Researchers at Washington University School of Medicine in St. Louis have identified ingredients for snack food prototypes that have been formulated to deliberately change the gut microbiome in ways that can be linked to health.
Translating results from animal models, the scientists have shown in two pilot human studies of overweight participants that snacks containing combinations of specifically selected fiber types affect elements of the microbiome involved in metabolizing fiber components. This shift in the microbiome was linked to changes in groups of blood proteins that are biomarkers and regulators of many facets of physiology and metabolism. These blood proteins shifted in ways that could improve health in the long term.
The study is published June 24 in the journal Nature.

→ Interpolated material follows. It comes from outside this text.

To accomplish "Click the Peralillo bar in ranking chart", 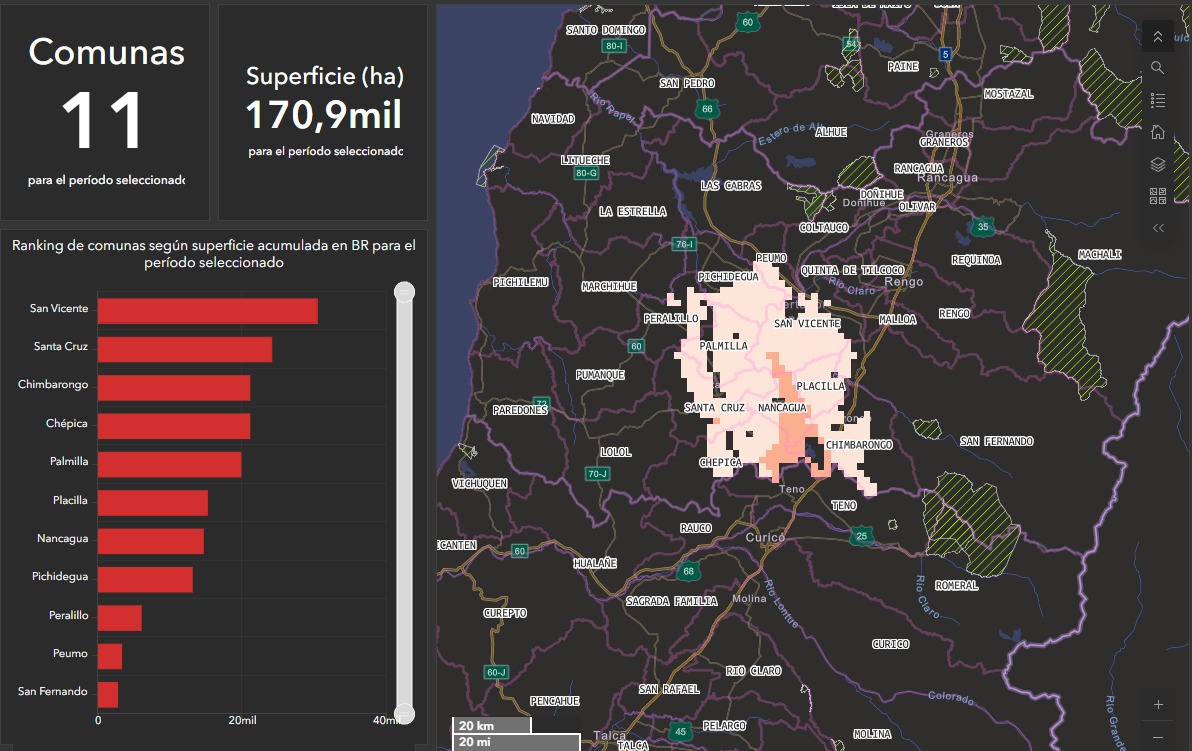I will tap(119, 618).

“Poor nutrition is a pressing and complex problem worldwide that is driven by many factors, including an overabundance of high-fat and low-fiber foods in typical Western diets,” said the study’s senior author Jeffrey I. Gordon, MD, the Dr. Robert J. Glaser Distinguished University Professor and director of the Edison Family Center for Genome Sciences & Systems Biology at Washington University School of Medicine. “Since snacks are a popular part of Western diets, we are working to help develop a new generation of snack food formulations that people will like to eat and that will support a healthy gut microbiome that affects many aspects of wellness.”
The human intestine is home to a microbiome composed of tens of trillions of microbes containing millions of different genes that perform functions that are not provided by the approximately 20,000 protein-coding genes in the human genome. According to the researchers, the nutritional value of foods is determined in part by the products of the foods’ unique metabolism by the gut microbiome.
Gordon and his colleagues are focused on characterizing which food components interact with which components of the gut microbiome and how this interaction shapes different features of human biology. The goal is to herald a new era of nutritional science that yields affordable, more nutritious foods from sustainable sources that can be used to treat or prevent various forms of malnutrition — whether it be undernutrition or obesity in children or adults.
The high-fat, low-fiber diets consumed in the U.S. and other Western countries fail to support a diverse and healthy gut microbiome. Moreover, diets with high fiber content are associated with lower risks of chronic diseases such as cardiovascular disease, type 2 diabetes and obesity. However, dietary fibers are composed of complex and diverse mixtures of biomolecules, many of which the human body can’t break down on its own. The nature of these mixtures varies depending upon the source of the fibers and how they are processed when incorporated into foods.